In queer theory, abjection refers to the disgust provoked by what threatens the boundaries of the self. Remy’s passion and talent for cooking does indeed upset the boundaries of the kitchen space, if not human society entire, and so he is met with horror. The horror is not only that he has entered, but that he excels—what if the thing we most fear turns out to be better at our game than we are? Because of the four-legged body he was born in, Remy initially cannot be recognized as legitimate. Yet by the film’s end, the famously harsh Anton Ego names him “the finest chef in France.”
Remy achieves this all while hidden under Linguini’s chef hat – a kind of closet. Critic John M Clum characterises the closet as “less a place than a performance […] maintained by the heterosexist wish for, and sometimes enforcement of homosexual silence and invisibility.” Remy is forced into a series of such performances throughout Ratatouille.
Near the end of the film, he cries to his imaginary friend (the ghost of Chef Gusteau, naturally): “I’m sick of pretending. I pretend to be a rat for my father. I pretend to be a human through Linguini. I pretend you exist, so I have someone to talk to! You only tell me stuff I already know! I know who I am! Why do I need you to tell me? Why do I need to pretend?” Gusteau responds: “But you don’t. You never did.”
In this moment, Remy rejects the performances imposed on him and claims authenticity on his own terms, echoing the queer refusal to remain invisible in order to appease the norms of family and society.
The film ends in pure queer fantasy: Remy does ‘come out’ of the chef’s hat, revealing himself as a cook to his rat family and as a rat to the human kitchen. He and his human allies open a new restaurant, La Ratatouille, with space for humans downstairs and rats upstairs. He keeps his chosen family and his blood family, feeds his community, and secures work for the hopeless Linguini too. This is, as critic José Esteban Munoz might put it, a kind of queer ‘worldmaking’: Remy imagines and then builds a life for himself beyond the limits of a culture hostile to him.
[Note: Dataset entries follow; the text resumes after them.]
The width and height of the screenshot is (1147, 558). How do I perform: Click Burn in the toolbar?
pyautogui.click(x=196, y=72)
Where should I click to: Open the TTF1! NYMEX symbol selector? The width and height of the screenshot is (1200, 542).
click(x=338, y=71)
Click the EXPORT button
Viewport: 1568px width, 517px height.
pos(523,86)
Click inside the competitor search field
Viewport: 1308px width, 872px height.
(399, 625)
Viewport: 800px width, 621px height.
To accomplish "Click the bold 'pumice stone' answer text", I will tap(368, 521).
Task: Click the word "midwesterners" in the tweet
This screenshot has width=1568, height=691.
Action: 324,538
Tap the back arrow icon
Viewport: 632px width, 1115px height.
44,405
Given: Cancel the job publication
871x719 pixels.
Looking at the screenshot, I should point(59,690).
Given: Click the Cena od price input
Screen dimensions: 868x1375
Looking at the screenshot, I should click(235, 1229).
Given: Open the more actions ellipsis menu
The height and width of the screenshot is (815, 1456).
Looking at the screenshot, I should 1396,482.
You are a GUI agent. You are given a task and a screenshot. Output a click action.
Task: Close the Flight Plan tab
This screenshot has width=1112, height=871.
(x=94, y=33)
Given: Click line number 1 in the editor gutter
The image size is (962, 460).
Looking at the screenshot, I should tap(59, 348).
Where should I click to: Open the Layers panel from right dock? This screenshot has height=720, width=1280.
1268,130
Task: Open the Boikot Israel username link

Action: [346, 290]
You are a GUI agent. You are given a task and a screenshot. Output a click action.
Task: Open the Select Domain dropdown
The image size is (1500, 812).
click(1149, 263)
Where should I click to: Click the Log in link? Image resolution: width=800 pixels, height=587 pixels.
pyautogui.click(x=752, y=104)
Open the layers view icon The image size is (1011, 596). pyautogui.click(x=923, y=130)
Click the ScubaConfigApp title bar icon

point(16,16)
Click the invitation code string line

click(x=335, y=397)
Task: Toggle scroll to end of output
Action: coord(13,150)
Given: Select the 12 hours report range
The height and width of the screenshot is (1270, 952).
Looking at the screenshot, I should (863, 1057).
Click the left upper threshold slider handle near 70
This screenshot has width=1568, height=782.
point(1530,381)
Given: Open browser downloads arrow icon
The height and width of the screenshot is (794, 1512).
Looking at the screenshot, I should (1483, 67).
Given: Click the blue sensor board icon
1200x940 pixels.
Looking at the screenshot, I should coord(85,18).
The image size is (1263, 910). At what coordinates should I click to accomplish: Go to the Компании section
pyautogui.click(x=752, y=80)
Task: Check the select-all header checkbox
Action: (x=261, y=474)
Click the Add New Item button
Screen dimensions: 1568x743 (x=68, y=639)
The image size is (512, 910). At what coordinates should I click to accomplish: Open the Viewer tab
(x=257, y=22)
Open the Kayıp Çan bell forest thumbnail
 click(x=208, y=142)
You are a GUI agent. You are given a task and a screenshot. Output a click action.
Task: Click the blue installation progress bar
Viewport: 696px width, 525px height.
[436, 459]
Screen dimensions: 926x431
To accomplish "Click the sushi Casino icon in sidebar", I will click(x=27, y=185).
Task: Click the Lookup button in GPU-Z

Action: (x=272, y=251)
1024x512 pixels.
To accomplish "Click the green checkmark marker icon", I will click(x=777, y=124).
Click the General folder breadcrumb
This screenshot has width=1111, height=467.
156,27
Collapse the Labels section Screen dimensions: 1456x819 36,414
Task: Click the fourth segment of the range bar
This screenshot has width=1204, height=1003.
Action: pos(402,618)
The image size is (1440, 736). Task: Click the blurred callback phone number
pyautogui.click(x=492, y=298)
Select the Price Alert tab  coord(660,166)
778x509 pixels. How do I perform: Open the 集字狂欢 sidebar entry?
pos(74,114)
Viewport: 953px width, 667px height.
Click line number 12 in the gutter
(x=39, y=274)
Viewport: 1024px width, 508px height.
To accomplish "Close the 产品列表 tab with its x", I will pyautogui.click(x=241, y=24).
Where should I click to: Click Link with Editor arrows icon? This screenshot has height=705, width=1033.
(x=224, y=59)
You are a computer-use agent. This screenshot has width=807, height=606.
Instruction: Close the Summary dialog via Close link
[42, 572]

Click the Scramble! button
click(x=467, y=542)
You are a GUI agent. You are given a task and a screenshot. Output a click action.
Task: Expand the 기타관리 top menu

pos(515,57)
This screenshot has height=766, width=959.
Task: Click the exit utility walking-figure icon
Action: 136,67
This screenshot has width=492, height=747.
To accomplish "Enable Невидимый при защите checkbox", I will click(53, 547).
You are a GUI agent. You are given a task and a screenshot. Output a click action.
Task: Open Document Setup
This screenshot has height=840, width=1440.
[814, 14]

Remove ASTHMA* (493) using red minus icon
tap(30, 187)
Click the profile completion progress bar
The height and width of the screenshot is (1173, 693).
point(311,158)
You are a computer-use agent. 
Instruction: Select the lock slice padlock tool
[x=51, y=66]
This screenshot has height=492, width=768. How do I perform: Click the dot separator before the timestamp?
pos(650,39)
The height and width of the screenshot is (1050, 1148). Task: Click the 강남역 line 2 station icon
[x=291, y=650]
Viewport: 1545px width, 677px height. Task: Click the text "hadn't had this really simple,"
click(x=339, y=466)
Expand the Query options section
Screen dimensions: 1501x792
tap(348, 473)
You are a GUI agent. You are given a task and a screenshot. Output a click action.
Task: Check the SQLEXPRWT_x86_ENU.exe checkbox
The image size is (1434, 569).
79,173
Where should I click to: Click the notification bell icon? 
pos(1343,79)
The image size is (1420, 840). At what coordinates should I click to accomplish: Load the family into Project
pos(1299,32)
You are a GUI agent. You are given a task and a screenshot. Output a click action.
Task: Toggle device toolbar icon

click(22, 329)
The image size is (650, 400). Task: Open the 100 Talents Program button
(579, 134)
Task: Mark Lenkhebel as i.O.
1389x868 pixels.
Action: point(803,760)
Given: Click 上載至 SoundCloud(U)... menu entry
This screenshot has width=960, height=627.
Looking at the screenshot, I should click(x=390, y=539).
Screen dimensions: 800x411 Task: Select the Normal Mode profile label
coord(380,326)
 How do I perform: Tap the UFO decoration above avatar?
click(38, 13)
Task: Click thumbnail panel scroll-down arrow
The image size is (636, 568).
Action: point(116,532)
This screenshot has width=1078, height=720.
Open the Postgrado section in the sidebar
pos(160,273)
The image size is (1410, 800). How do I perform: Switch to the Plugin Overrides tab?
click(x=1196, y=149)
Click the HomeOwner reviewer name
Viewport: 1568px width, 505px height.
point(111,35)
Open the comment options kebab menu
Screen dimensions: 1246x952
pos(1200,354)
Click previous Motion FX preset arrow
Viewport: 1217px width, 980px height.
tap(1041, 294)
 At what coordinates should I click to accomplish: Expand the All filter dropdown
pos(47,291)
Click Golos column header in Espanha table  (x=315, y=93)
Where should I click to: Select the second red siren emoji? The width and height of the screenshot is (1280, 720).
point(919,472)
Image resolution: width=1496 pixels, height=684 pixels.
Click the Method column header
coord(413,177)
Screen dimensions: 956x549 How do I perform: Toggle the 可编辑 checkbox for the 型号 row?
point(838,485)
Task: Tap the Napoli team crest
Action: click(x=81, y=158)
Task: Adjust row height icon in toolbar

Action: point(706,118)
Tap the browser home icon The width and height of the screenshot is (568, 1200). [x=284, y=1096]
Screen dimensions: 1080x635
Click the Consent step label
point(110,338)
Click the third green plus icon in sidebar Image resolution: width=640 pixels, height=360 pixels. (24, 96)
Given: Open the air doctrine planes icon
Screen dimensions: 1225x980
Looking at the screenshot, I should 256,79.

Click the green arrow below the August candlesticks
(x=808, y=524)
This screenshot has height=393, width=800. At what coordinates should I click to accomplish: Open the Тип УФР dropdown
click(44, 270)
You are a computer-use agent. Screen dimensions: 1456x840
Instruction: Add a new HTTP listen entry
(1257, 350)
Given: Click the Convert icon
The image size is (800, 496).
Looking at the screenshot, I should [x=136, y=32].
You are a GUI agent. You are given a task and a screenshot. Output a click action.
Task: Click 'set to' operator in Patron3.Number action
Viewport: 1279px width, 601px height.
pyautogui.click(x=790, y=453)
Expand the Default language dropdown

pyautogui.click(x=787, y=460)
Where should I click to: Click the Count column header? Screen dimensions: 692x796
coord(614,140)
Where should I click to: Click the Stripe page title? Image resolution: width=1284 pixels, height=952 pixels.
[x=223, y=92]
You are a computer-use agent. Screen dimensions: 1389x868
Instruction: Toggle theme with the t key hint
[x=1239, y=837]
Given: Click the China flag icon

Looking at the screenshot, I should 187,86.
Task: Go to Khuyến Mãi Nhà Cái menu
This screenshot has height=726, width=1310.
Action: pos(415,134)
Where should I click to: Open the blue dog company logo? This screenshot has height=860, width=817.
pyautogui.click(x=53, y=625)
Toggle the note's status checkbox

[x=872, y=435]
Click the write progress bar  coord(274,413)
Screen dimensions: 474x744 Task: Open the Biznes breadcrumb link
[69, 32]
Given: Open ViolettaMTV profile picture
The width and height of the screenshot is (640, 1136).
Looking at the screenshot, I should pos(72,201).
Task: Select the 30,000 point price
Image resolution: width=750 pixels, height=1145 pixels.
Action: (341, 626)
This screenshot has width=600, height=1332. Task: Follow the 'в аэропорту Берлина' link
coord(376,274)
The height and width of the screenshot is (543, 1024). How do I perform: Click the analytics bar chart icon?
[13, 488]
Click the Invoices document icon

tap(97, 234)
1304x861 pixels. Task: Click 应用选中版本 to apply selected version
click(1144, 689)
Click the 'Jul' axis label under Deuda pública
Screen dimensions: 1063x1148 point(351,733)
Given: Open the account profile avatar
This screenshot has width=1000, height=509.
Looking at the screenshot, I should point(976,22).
Chef Gusteau’s motto is repeated throughout the film: “Anyone can cook.” For me, Ratatouille has an even bolder, queerer message: anyone can create a world in which they belong. I am not here to argue that Remy himself is queer (although in my research for this article I did unfortunately stumble upon the fanfiction corners of the Internet that do make that leap).
I argue that, in a world that so often asks queer people to shrink, disguise, or defer their dreams, Ratatouille shows us what might happen when we stop pretending and start living out loud. As put by Remy, “Change is nature. The part that we can influence. And it starts when we decide.” And so we decide – that garbage scraps aren’t enough, and that we want the whole damn kitchen.
By bel (she/her)
Bibliography:
Clum, John M (1994) ‘Acting Gay: Male Homosexuality in Modern Drama’, Columbia University Press.
Muñoz, José Esteban (1999) ‘Disidentifications: Queers of Color and the Performance of Politics’, University of Minnesota Press.
Scott, AO (2007) ‘Voila! A Rat for All Seasonings’, The New York Times.